▸ **Exercise details**:
What lines in this listing contain the string "Zoom"? Report each one by copying it.

'''

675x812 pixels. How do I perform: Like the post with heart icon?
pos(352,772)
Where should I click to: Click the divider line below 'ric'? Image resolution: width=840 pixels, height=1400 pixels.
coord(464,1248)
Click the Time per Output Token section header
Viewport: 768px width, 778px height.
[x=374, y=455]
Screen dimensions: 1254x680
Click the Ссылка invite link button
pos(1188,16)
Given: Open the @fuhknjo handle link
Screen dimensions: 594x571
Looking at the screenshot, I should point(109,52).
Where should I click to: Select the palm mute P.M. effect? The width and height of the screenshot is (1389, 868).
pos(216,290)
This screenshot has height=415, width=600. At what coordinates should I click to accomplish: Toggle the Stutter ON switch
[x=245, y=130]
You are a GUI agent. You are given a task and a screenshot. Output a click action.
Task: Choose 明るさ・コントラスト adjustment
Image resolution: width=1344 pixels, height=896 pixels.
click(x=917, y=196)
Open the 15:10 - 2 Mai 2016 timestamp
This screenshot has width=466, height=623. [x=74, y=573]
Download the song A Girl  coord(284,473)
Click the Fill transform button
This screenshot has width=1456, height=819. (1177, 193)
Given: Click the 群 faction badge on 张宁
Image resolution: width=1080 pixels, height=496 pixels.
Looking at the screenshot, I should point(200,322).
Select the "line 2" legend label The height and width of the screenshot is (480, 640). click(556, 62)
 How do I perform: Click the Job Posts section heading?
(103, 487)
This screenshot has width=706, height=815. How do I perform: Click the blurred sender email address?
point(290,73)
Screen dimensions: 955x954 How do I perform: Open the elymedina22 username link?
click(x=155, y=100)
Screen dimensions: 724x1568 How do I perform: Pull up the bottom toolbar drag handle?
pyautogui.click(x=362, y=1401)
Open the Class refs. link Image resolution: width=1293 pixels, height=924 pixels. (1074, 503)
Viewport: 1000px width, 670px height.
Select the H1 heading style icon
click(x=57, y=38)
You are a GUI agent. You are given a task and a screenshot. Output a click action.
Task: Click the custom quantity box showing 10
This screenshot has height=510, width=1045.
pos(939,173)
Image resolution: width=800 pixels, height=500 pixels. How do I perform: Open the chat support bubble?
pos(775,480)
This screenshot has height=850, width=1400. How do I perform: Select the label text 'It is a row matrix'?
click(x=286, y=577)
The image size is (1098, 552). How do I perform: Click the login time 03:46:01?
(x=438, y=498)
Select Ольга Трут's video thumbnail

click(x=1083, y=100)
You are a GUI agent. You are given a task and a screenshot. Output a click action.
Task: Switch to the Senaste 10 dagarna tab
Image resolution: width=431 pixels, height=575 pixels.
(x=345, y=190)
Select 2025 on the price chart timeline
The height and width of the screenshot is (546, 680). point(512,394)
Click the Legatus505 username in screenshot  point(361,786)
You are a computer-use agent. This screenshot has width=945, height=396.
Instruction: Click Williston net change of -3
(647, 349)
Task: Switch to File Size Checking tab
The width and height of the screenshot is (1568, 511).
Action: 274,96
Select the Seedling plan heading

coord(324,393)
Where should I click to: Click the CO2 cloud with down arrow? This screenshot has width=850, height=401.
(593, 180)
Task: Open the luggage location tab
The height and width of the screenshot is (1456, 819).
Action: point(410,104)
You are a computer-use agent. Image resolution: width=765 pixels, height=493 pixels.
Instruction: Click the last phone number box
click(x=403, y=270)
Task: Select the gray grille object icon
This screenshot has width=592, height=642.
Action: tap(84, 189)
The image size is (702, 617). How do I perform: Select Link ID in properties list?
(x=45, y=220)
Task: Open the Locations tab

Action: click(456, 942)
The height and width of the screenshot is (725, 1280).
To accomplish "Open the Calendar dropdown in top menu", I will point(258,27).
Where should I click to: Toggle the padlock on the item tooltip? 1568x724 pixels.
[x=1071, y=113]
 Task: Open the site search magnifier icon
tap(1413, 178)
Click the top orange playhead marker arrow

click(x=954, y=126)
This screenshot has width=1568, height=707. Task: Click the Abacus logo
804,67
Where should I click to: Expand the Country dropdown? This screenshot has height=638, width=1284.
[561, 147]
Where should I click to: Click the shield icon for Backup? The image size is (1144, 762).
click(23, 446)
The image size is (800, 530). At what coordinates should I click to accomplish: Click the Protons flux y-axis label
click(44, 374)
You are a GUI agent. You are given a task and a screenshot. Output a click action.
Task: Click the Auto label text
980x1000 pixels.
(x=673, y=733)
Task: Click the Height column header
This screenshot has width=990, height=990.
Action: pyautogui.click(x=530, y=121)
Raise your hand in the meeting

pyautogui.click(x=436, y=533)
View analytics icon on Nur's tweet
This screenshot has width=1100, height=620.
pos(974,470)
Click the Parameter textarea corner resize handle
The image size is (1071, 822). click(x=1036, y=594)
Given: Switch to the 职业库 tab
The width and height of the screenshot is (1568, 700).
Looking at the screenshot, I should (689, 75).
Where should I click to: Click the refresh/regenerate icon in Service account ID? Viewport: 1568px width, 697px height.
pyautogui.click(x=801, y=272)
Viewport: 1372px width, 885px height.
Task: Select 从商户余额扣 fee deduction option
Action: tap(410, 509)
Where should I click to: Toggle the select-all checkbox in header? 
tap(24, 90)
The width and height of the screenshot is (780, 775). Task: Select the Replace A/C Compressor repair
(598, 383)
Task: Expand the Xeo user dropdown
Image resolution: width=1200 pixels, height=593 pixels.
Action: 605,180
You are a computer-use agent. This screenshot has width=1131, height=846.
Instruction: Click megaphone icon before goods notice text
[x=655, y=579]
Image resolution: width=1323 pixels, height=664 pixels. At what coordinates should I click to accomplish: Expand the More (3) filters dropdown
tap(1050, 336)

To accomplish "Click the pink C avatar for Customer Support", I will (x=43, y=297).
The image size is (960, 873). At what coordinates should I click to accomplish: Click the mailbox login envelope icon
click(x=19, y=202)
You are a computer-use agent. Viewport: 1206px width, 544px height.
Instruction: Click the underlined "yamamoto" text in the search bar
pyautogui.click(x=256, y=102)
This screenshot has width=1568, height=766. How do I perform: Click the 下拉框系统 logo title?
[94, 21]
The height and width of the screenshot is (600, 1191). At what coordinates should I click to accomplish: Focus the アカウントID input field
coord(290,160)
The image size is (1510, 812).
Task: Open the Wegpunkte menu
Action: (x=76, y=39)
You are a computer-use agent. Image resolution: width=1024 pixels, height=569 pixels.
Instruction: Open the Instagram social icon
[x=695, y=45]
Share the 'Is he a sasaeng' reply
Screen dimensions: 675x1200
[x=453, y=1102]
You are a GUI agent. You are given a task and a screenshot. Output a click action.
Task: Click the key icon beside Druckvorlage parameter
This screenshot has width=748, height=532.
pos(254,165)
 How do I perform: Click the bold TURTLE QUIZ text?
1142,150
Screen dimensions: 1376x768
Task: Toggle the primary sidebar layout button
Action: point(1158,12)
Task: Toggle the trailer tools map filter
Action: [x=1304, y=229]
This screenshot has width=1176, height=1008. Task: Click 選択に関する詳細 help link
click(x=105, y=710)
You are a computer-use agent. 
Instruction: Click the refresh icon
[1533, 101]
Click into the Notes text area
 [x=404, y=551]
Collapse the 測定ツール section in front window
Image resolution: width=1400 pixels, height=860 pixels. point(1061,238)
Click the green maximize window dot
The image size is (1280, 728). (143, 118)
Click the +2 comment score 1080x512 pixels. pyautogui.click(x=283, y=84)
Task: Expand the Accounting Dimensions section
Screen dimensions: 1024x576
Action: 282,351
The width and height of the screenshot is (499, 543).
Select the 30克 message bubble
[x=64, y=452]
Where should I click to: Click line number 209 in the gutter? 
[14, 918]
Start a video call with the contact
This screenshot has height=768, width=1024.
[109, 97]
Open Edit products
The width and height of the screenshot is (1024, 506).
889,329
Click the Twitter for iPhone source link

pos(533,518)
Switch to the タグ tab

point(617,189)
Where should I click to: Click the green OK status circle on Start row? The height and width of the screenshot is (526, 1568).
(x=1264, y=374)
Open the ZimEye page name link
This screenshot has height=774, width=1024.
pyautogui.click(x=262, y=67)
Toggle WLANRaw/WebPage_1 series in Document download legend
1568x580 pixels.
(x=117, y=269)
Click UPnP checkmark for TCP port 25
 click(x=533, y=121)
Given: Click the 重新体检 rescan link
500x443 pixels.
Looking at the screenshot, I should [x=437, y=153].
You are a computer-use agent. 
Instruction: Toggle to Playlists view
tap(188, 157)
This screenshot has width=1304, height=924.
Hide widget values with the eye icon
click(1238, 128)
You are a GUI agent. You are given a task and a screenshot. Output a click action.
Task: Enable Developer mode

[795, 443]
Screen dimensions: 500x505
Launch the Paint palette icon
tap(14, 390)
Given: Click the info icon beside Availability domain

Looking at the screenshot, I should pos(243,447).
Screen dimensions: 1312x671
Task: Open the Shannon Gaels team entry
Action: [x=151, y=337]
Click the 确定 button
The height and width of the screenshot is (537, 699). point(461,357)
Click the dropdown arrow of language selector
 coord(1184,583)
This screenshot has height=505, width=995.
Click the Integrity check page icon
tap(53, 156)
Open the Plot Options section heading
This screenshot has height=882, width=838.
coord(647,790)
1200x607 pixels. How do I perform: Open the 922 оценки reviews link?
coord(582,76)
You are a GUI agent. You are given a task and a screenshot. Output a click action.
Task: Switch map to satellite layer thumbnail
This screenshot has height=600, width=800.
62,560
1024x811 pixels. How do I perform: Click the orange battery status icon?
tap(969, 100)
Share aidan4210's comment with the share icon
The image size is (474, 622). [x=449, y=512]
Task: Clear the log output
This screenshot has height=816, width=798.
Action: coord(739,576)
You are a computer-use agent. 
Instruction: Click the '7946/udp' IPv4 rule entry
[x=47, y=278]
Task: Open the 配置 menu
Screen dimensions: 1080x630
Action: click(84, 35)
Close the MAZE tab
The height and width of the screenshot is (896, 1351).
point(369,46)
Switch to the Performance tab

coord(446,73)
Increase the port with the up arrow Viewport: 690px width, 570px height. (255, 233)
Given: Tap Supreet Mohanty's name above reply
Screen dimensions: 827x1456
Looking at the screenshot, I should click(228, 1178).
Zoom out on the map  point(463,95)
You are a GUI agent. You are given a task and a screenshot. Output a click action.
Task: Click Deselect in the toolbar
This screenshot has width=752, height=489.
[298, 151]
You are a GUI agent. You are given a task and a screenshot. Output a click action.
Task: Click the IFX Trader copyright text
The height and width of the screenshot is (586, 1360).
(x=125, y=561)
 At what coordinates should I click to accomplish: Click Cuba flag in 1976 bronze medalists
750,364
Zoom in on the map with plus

'''

▸ **Result below**:
Zoom out on the map  point(463,95)
Zoom in on the map with plus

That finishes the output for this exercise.